My neighbor was beginning to entertain me.
“H’m, about what? I’ll tell you about what. I’ll bet that you take me for a fool.”
“For goodness’ sake,” I murmured in amazement.
“For a boor, a wild man from the steppes . . . Admit it . . .”
“I haven’t the pleasure of knowing you,” I rejoined. . . . “How you can have concluded . . .”
“How! Why, by the very sound of your voice: you answer me so casually. . . . But I’m not at all what you think . . .”
“If you please . . .”
“No, if you please. In the first place, I speak French no worse than you, and German even better than you; secondly, I have lived abroad for three years; in Berlin alone I spent eight months. I have made a thorough study of Hegel, my dear sir, and I know Goethe by heart; and into the bargain I was for a long time in love with the daughter of a German professor, and got married, at home, to a consumptive young lady, a bald but very remarkable person. So I’m a bird of the same feather as yourself; I’m no bumpkin from the steppes, as you suppose. . . . I too am a prey to reflection, and there’s nothing spontaneous about me at all.”
I raised my head and gazed at the strange fellow with redoubled attention. In the dim glow of the night-light I could hardly make out his features.
“You see, now you’re looking at me,” he continued, straightening his night-cap, “and you’re probably wondering how it was that you never noticed me this evening. I’ll tell you why not; because I never raise my voice; because I hide behind other people, stand behind doors, speak to nobody; because a butler with a tray, going past me, raises his elbow beforehand to the level of my chest. And why docs all this happen? For two reasons: first, I’m poor, and secondly . . . I’ve resigned myself . . . Tell me the truth, you didn’t notice me.”
“I certainly had not the pleasure . . .”
“There you are, there you are,” he interrupted me. “I knew it.” He lifted himself slightly and folded his arms; the long shadow of his night-cap twisted its way from the wall up to the ceiling.
“But admit it,” he added, with a sudden sidelong look at me. “I must strike you as a very odd fellow, as what they call an original, or perhaps, if you like, something even worse: perhaps you think that I’m just pretending to be odd?”
“I must repeat to you again, that I don’t know you . . .”
He looked down for a moment.
“Why I’ve so unexpectedly got into conversation with a complete stranger like yourself—the Lord alone knows!” He sighed. “Not because of any affinity between our souls!

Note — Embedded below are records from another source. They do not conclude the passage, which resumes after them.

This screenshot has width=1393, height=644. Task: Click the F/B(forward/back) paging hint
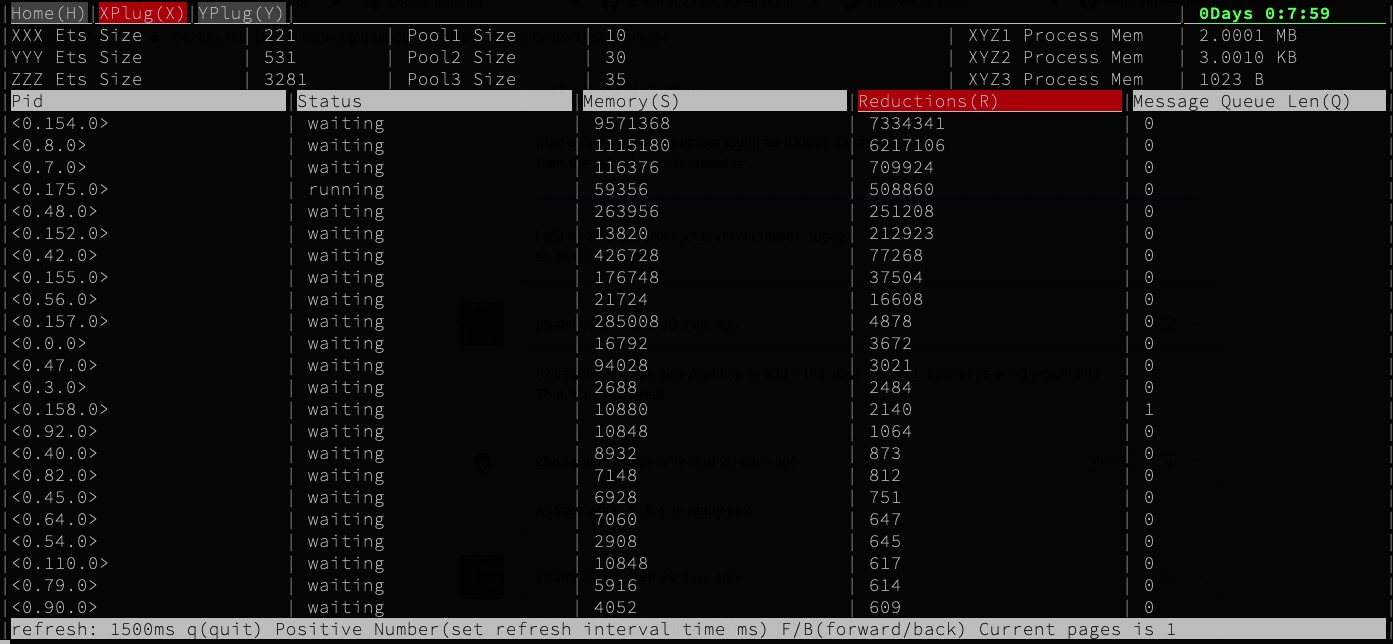(872, 630)
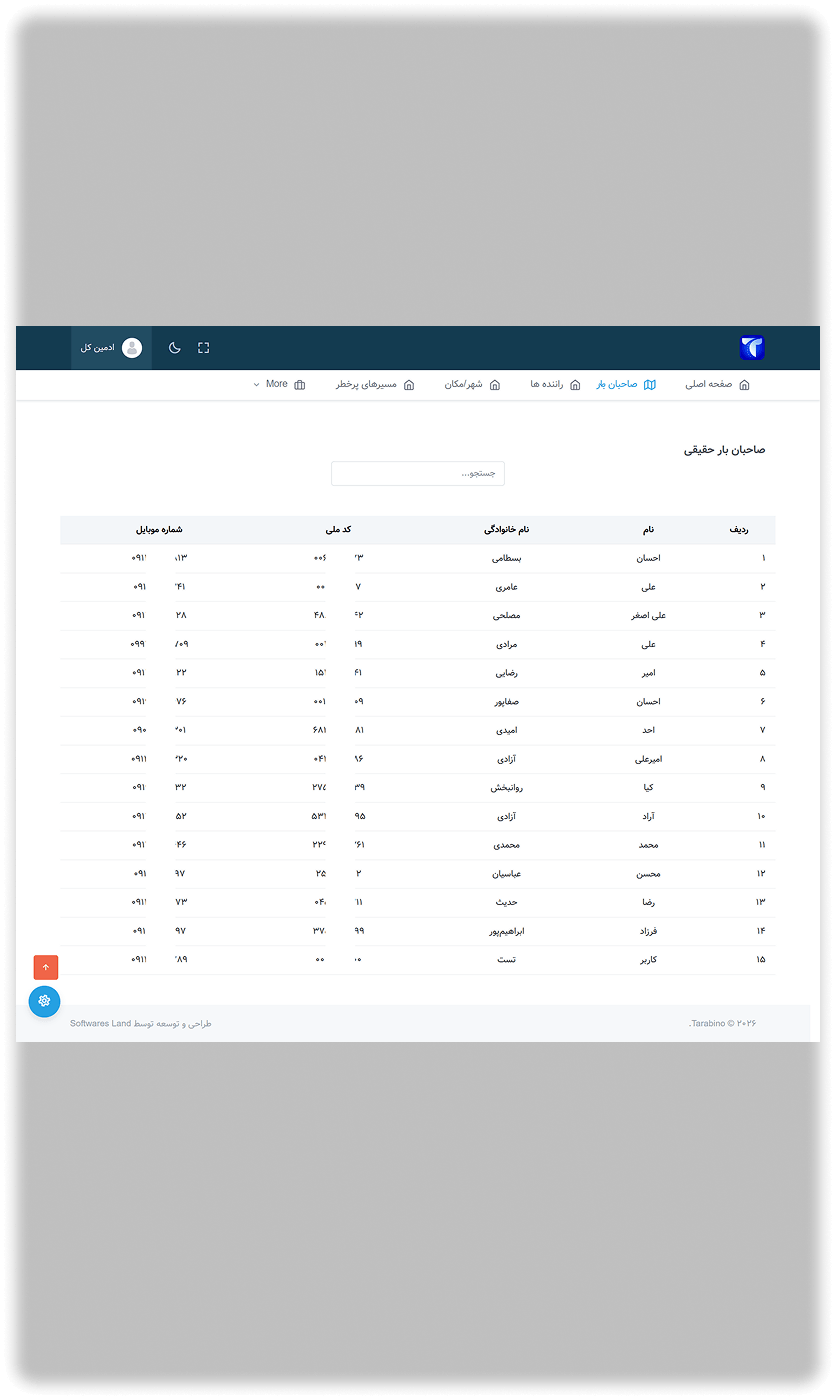Viewport: 836px width, 1400px height.
Task: Open the شهر/مکان menu item
Action: pyautogui.click(x=464, y=385)
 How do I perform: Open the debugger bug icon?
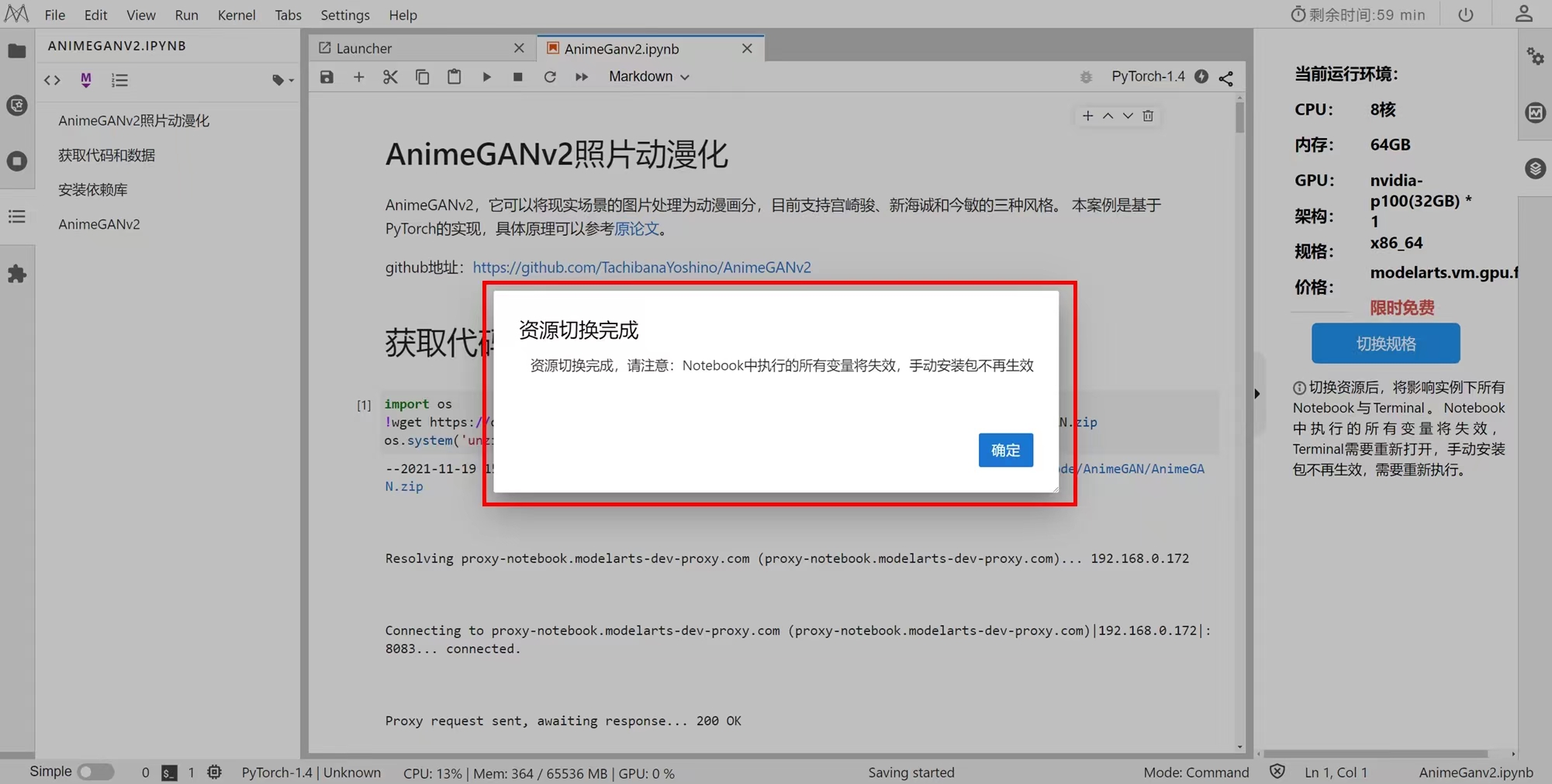[x=1085, y=77]
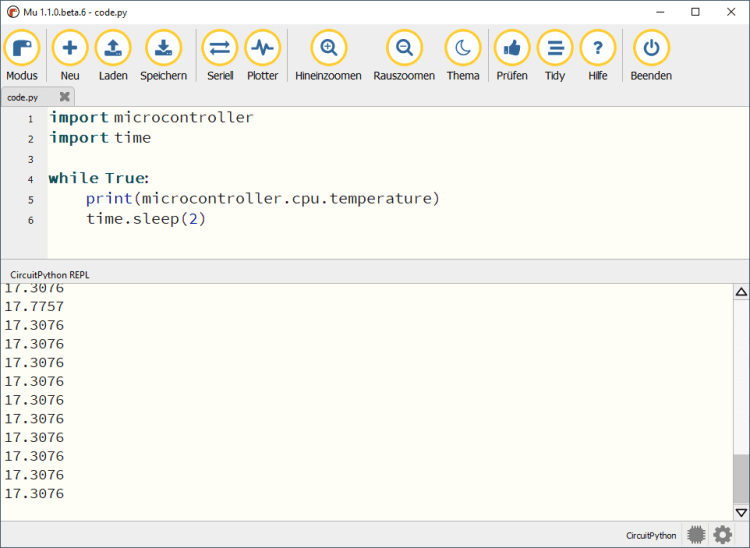Quit Mu via Beenden button
This screenshot has width=750, height=548.
click(x=651, y=48)
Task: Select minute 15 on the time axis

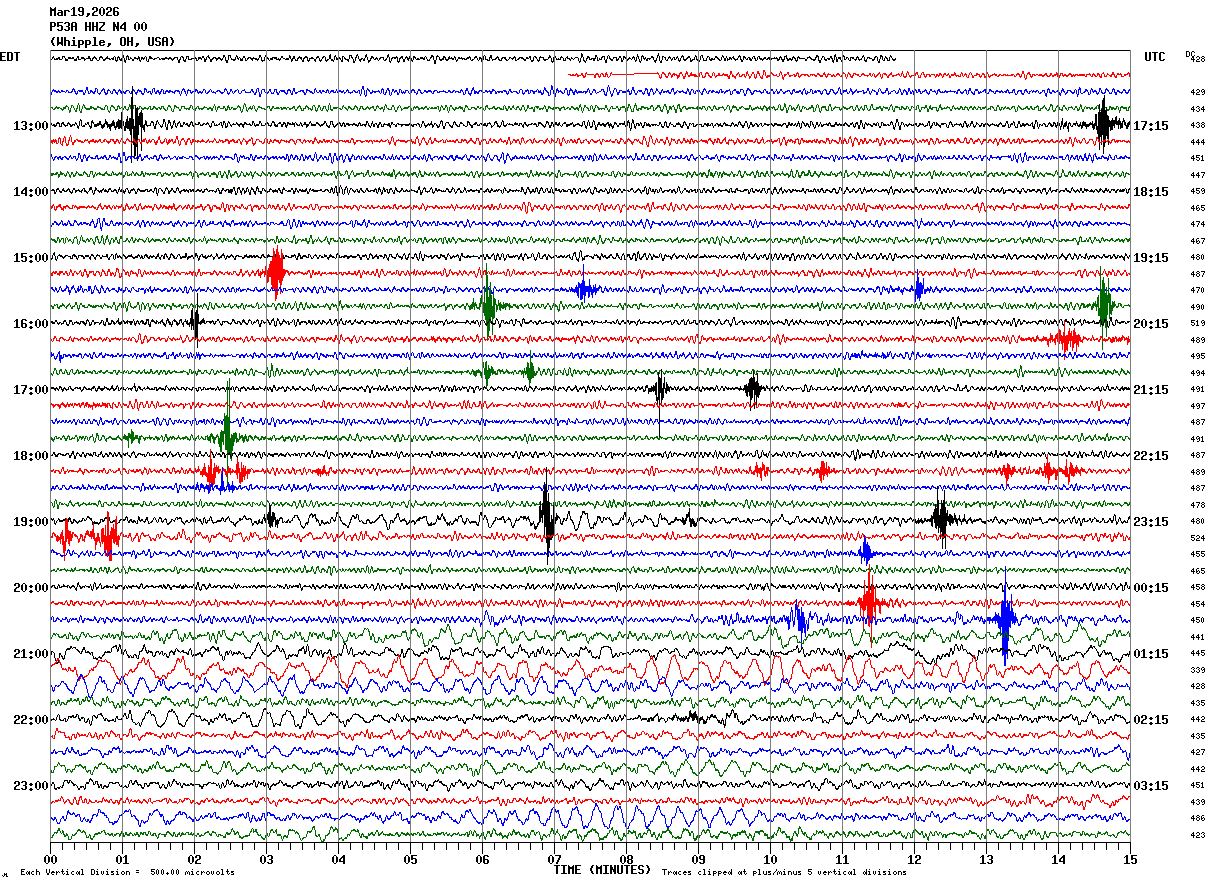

You and I are both decent people, that’s to say, egoists: you haven’t the slightest concern with me, nor I with you; isn’t that so? But we can neither of us get to sleep . . . so why not talk? I’m in good form, too, which seldom happens to me. I’m shy, you see, not shy in the sense of being an insignificant wretch of a provincial, but in the sense of being a man of intense self-esteem. But sometimes, under the influence of favorable circumstances, of events which I’m not in a position to determine or foresee, my shyness vanishes completely, as now for instance. Now you could put me face to face with the Dalai Llama—and I would just ask him for a pinch of snuff. But perhaps you want to go to sleep?”
“On the contrary,” I rejoined hurriedly, “I’m enjoying our conversation very much.”
“That is, I am amusing you, you mean . . . So much the better . . . And so, I must inform you, I’m described hereabouts as an original, described, that is, by those who happen, in the midst of other trifles, to mention my name: ‘For no one feels greatly concerned with my estate.’ They want to hurt me . . . Oh, my God, if they only knew . . . Why, in fact, I’m dying just because there’s absolutely nothing original about me, nothing but such pranks as, for example, my present conversation with you; pranks that are not worth a brass farthing. It’s the cheapest and basest form of originality.”
He turned his face towards me and threw up his hands.
“My dear sir,” he exclaimed, “my opinion is that only originals are fit to live on earth: only they have the right to live. Mon verre n’est pas grand, mais je bois dans mon verre, as someone said. You see,” he added in a low voice, “how pure my French pronunciation is. What does it matter to me that someone has a high, capacious brow, understands everything, knows a lot, keeps up with the times—if he’s got absolutely nothing individual and peculiar to himself? If there’s one more storage-place for platitudes in the world—who gets any satisfaction out of that? No, be as stupid as you like, but in your own way! Have your own smell, your individual smell, that’s the answer! And don’t think that I expect a great deal from this smell . . . Quite the contrary! There are any number of such originals; look where you will, you’ll see one; every man alive is an original, and yet I don’t happen to be one of them!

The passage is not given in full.